Un aspecto central del discurso fue la denuncia del comunismo, al que describió como un “cáncer”, vinculándolo a los avances de candidatos demócratas progresistas en las recientes primarias. Trump afirmó que Estados Unidos superó esa amenaza en el pasado y advirtió que está dispuesto a rechazarla nuevamente si es necesario, en una clara referencia a las tensiones ideológicas en el actual panorama político estadounidense.
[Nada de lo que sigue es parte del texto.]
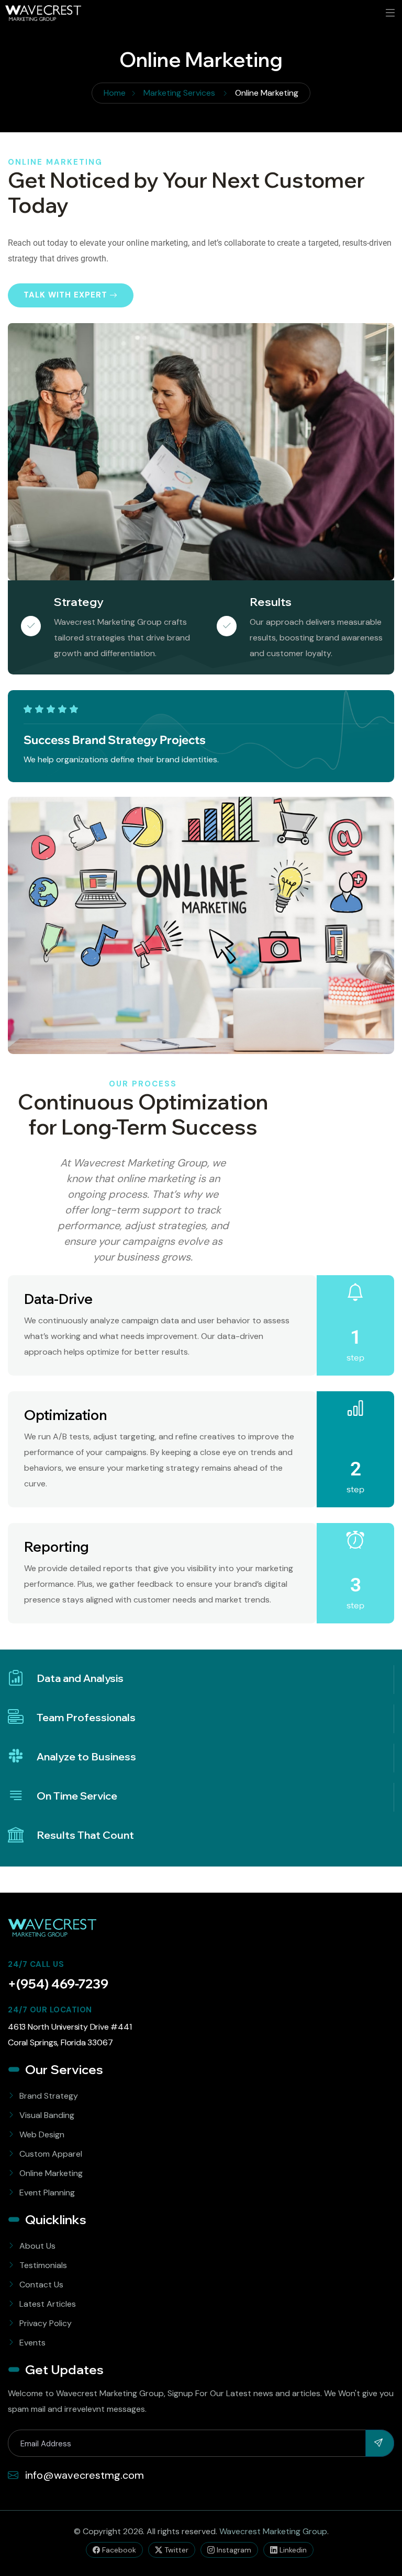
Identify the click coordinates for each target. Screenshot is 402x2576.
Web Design (41, 2134)
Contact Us (41, 2284)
Como en pasadas intervenciones, el expresidente aprovechó para impulsar su controvertida reforma electoral, llamada ley 'SAVE America'. Esta propuesta busca endurecer los requisitos para votar, incluyendo la exigencia de presentación de identificación y prueba de ciudadanía, además de limitar el voto por correo a casos excepcionales. Según Trump, estas medidas asegurarán la integridad electoral y favorecerán a su partido en las elecciones de medio mandato.

Durante el acto, Trump rindió homenaje a veteranos y rescató símbolos históricos patrióticos, como una bandera que ondeó en la victoria naval estadounidense contra España en 1898. Hizo un paralelismo entre esa batalla y un supuesto éxito reciente contra la Armada iraní en la guerra actual con ese país, resaltando el poderío militar estadounidense.

La jornada concluyó con un espectáculo de fuegos artificiales junto al Monumento a Washington, cerrando unas celebraciones marcadas por la polémica. Los críticos señalaron que Trump politizó una festividad que debería ser inclusiva, mientras él reafirmó su visión de Estados Unidos como un país en ascenso inquebrantable.